▸ **Instructions to follow**: Omit all pictures. Print the remaining lines exactly, from the start of the data through the line containing "Given: Click the ratio value 1.75".

Dataset items:
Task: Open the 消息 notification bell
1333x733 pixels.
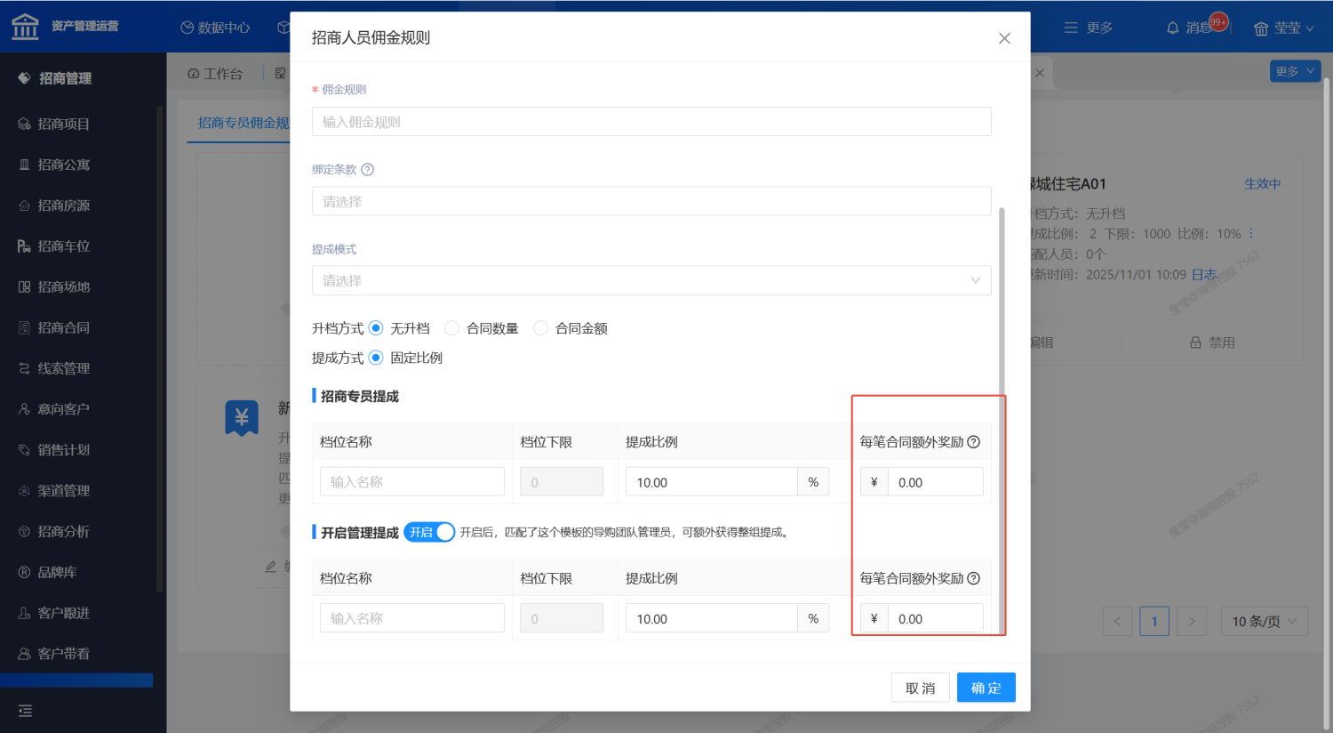Action: pyautogui.click(x=1173, y=28)
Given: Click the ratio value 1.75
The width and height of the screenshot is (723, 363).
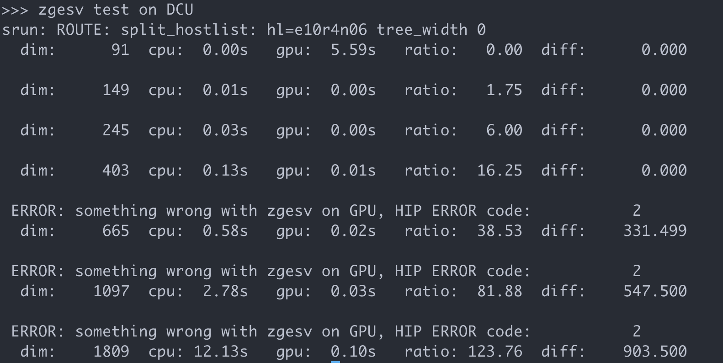Looking at the screenshot, I should [x=504, y=90].
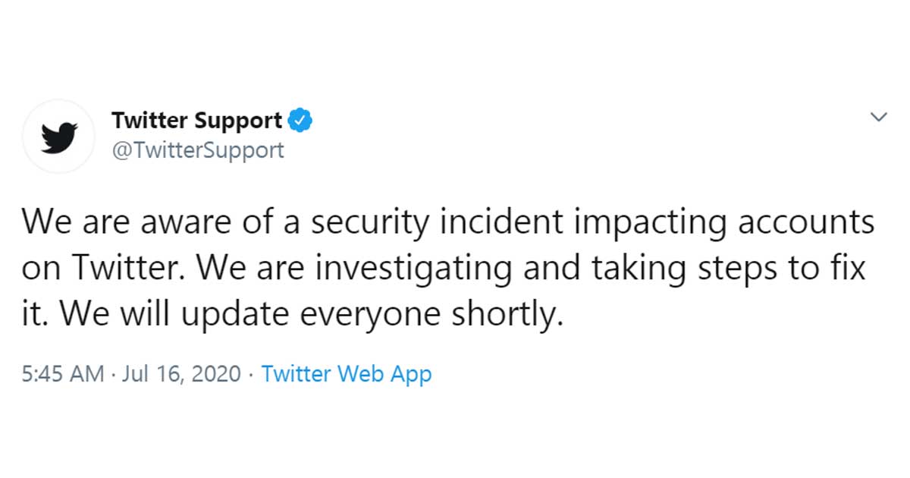Image resolution: width=910 pixels, height=478 pixels.
Task: Click the blue verified checkmark badge
Action: tap(301, 120)
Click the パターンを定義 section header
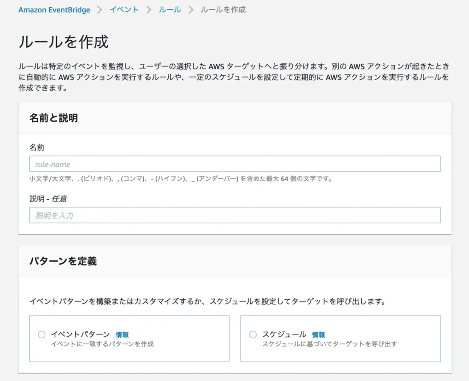 [x=63, y=261]
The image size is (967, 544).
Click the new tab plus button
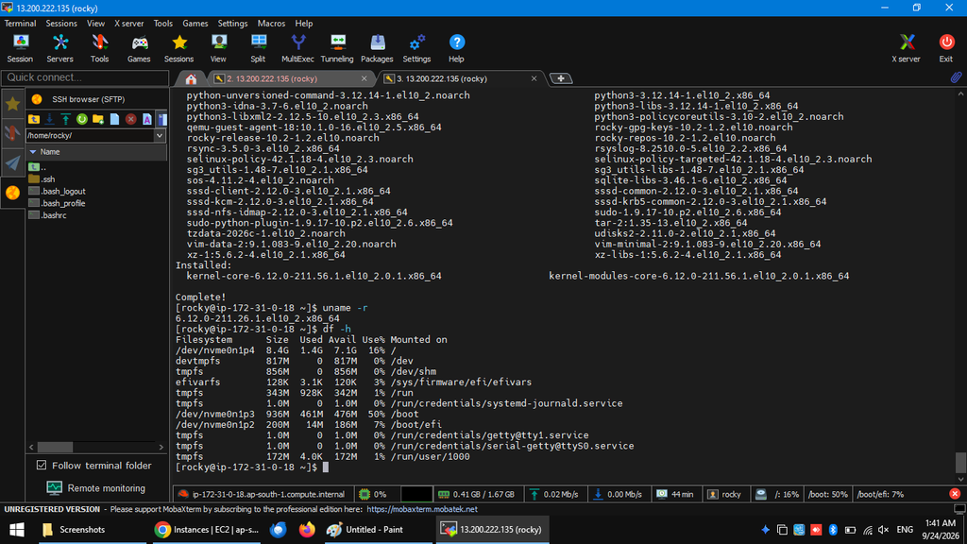click(x=561, y=78)
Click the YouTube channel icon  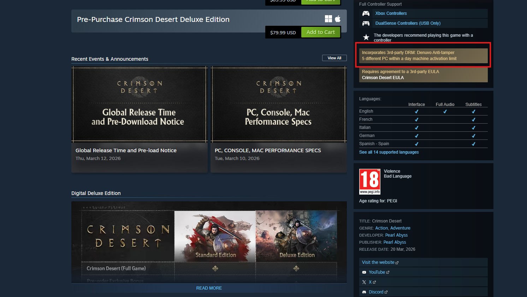click(x=364, y=272)
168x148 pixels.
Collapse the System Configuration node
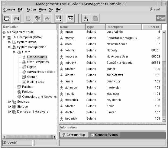[9, 47]
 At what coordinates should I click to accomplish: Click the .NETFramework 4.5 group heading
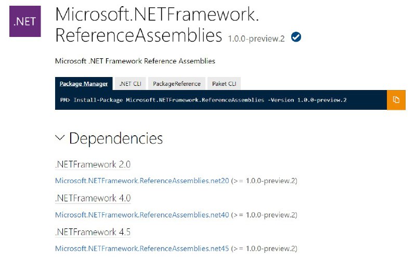point(93,232)
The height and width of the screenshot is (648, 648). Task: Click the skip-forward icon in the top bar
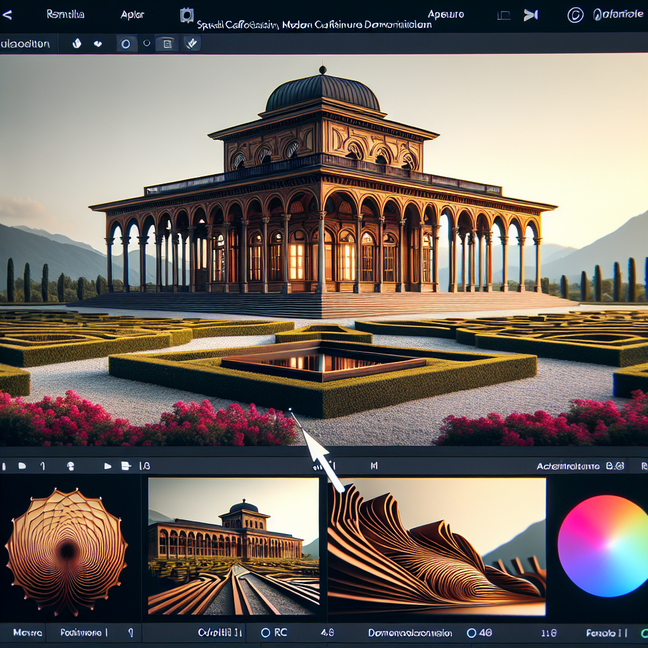pos(530,15)
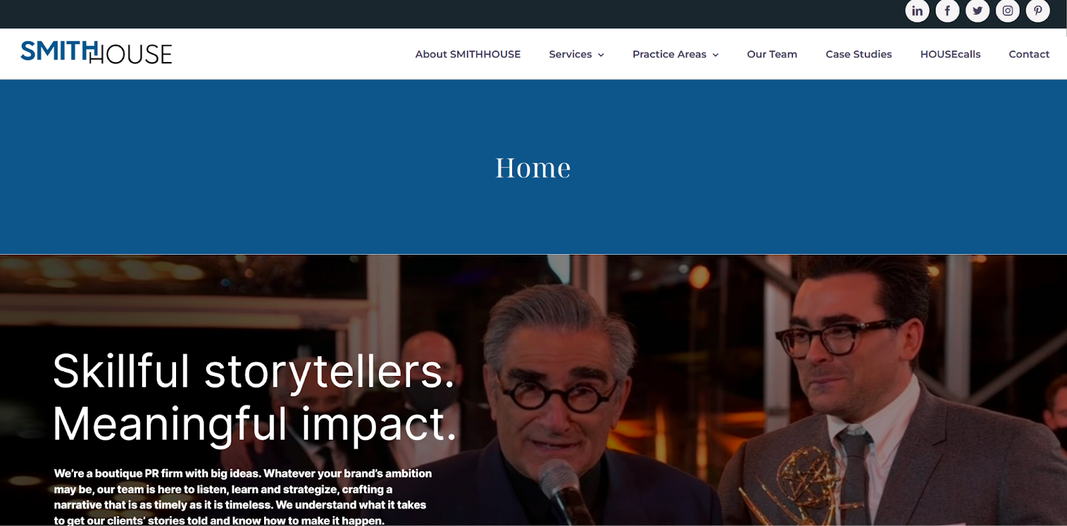
Task: Open the Pinterest social icon
Action: [x=1038, y=11]
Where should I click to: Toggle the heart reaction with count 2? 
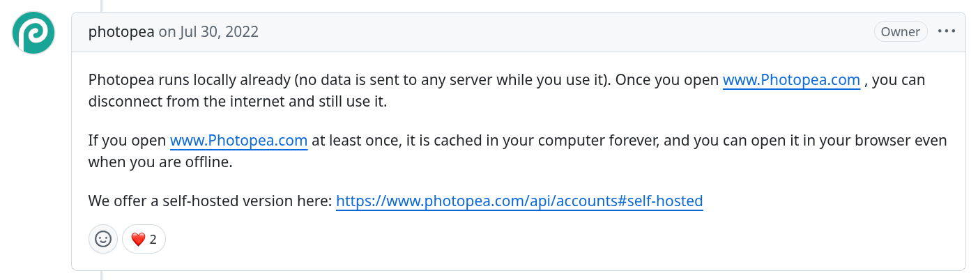coord(144,239)
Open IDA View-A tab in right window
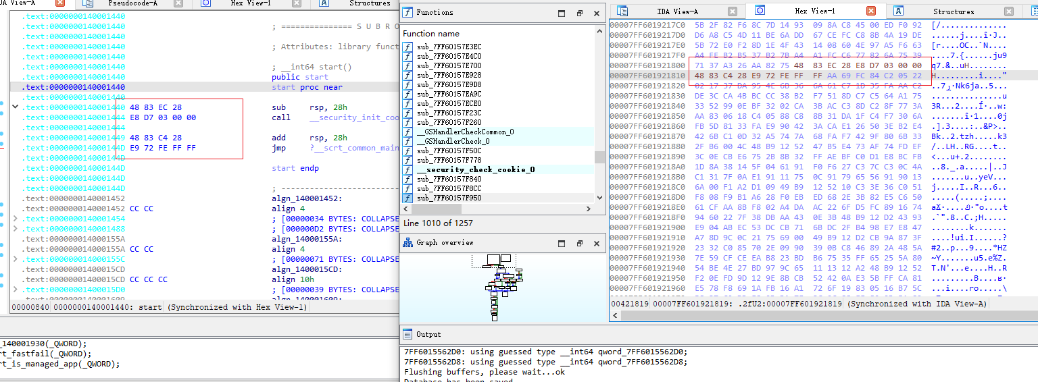This screenshot has width=1038, height=382. [x=677, y=11]
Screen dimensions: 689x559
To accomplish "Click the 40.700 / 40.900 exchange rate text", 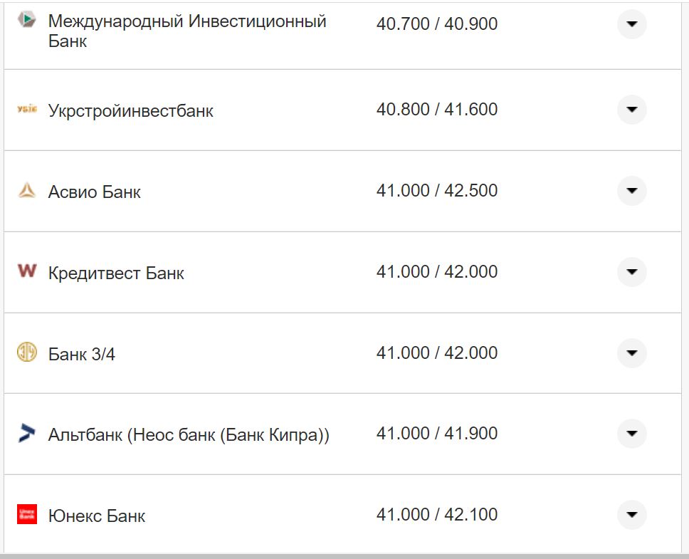I will 438,23.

▸ **Reply**:
Task: Open the 消息 notification bell
1333x733 pixels.
Action: pyautogui.click(x=1173, y=28)
Given: Click the ratio value 1.75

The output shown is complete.